United Nations secretary general António Guterres warned the world at the 2022 United Nations Climate Change Conference on Nov. 7 that the world is headed to a “highway to climate hell with our foot on the accelerator.” The COP27 Summit began on Sunday, Nov. 6, and world speakers addressed climate issues and gave speeches in the Red Sea resort of Sharm el Sheikh, Egypt.

The climate conversations are the 27th of the Conference of Parties to the U.N. convention. Over 44,000 gov. Representatives, business groups, and civil society groups are registered to attend the conference.

Guterres’ speech about the state of the world’s climate began after talking about a release of World Meteorological Organization (WMO) data on Sunday stating that the world has most likely witnessed the warmest eight years on record. According to the data, the rate of sea-level rise has doubled since 1993, and the past two-and-a-half-years have accounted for 10 percent of sea-level rise in the past 30 years.

“The greater the warming, the worse the impacts.

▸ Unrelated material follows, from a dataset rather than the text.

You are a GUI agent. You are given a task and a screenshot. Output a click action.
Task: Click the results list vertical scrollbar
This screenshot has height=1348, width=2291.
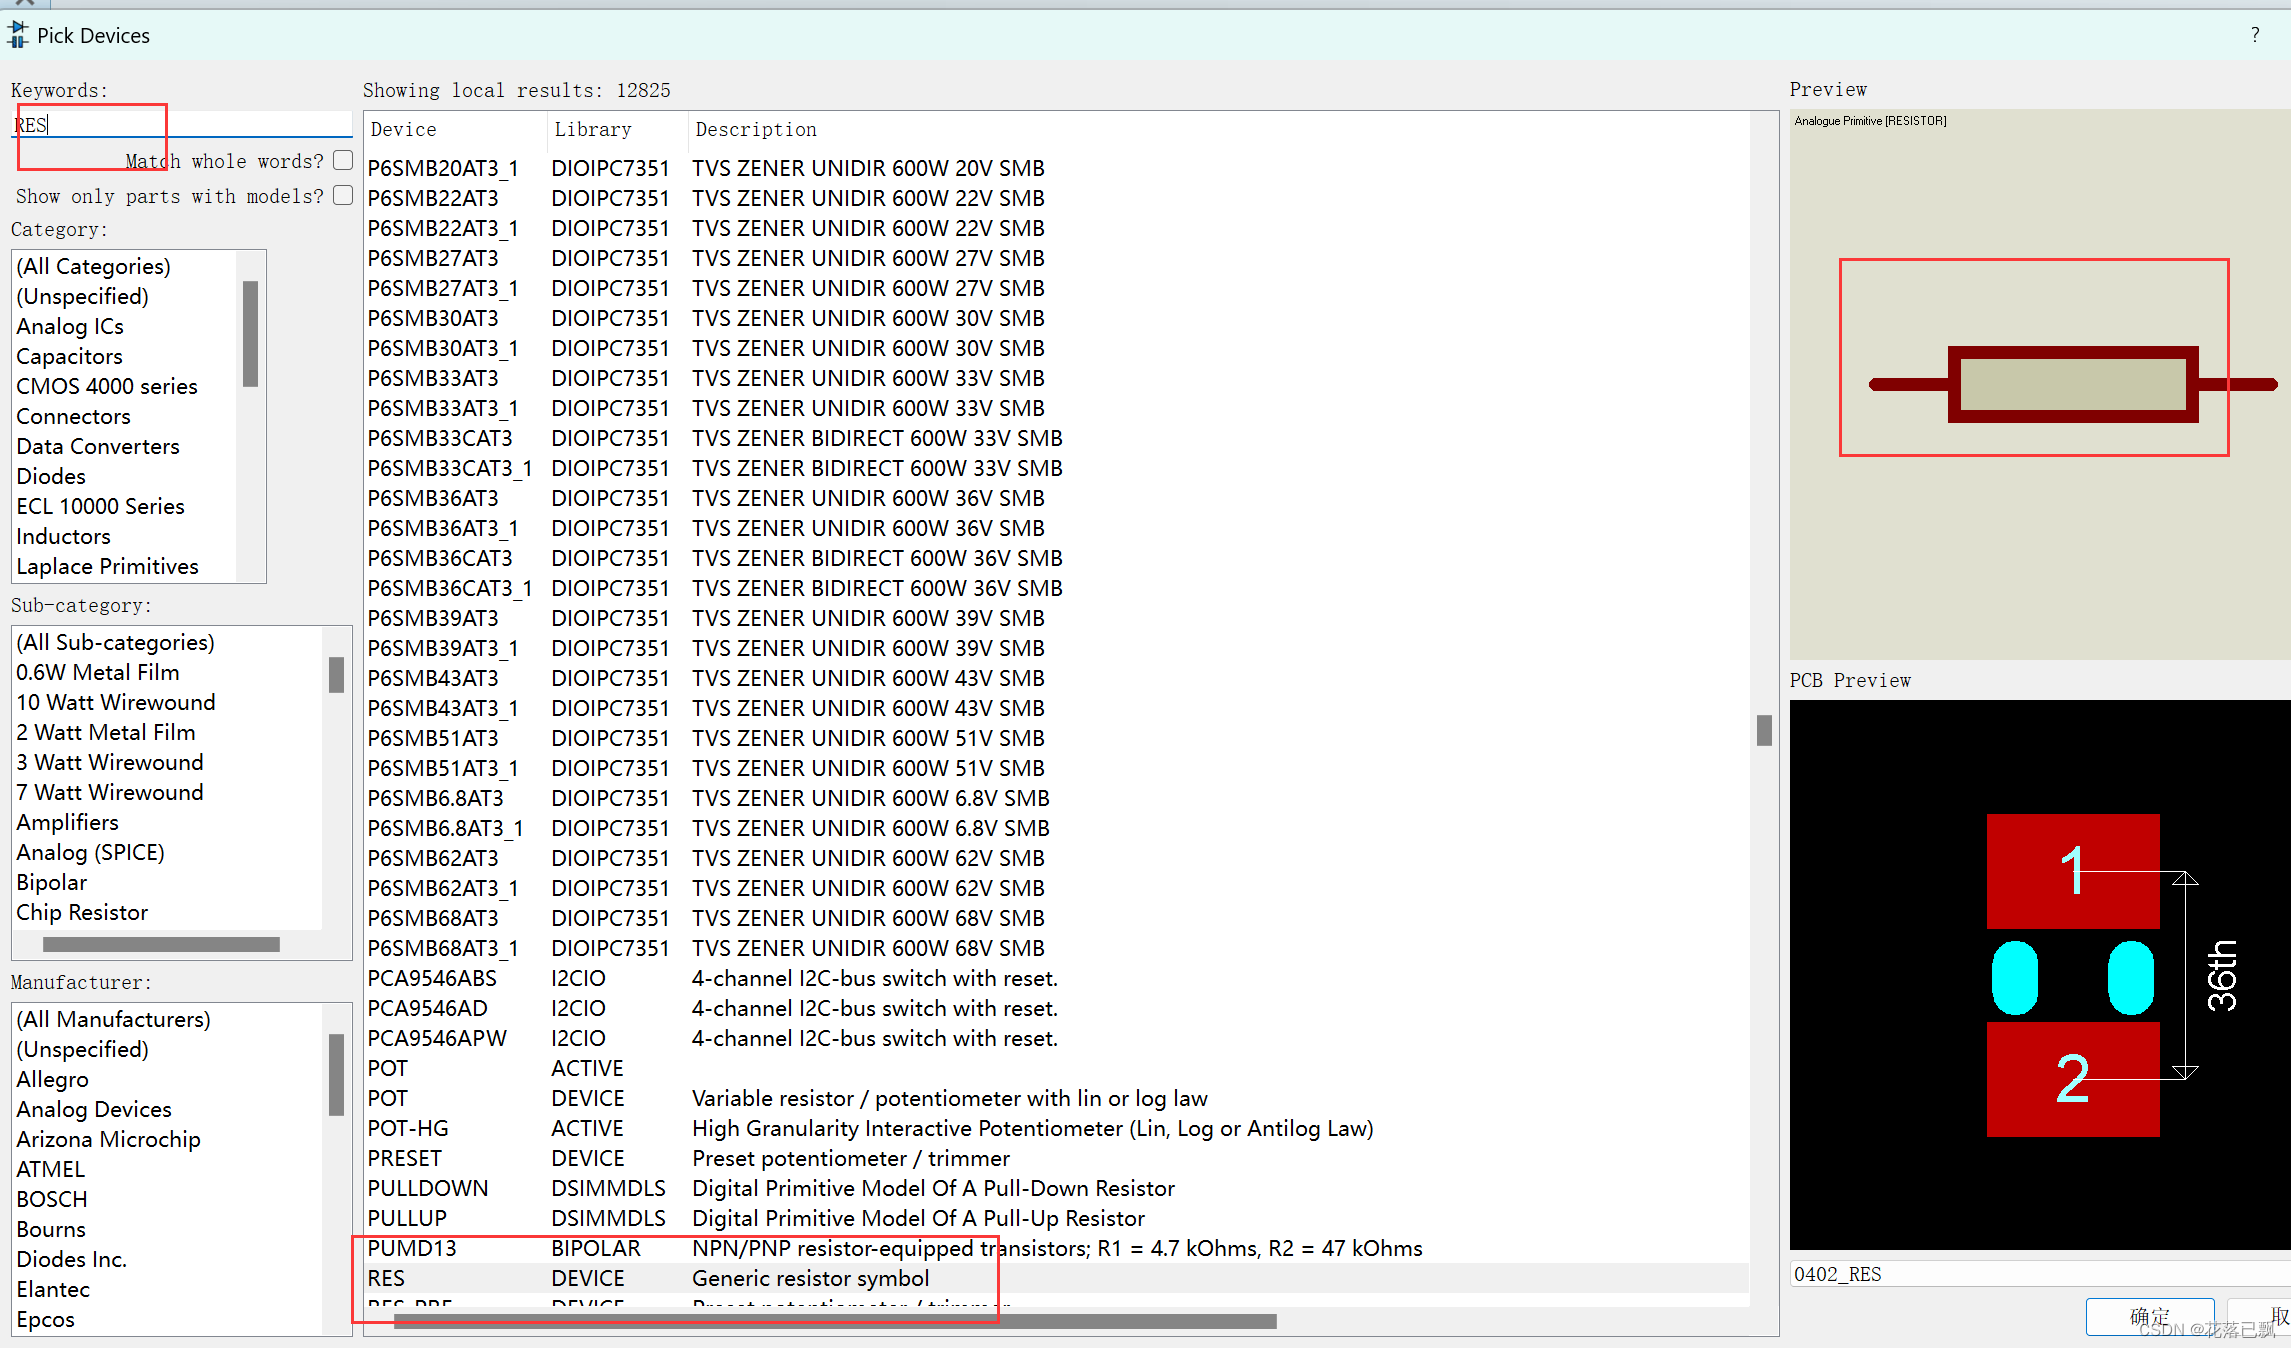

We have such high levels of carbon dioxide in the atmosphere now that the lower 1.5°C of the Paris Agreement is barely within reach,” said WMO Secretary-General Prof Petteri Taalas. “All too often, those least responsible for climate change suffer most – as we have seen with the terrible flooding in Pakistan and deadly, long-running drought in the Horn of Africa. But even well-prepared societies this year have been ravaged by extremes – as seen by the protracted heatwaves and drought in large parts of Europe and southern China.” 

At this year’s COP27 summit, “funding arrangements” for vulnerable countries are on the agenda. Guterres spoke Monday strongly urging attendees at the summit to help vulnerable countries like Pakistan. An estimate between $290 billion to $580 billion is required for countries per year by 2030.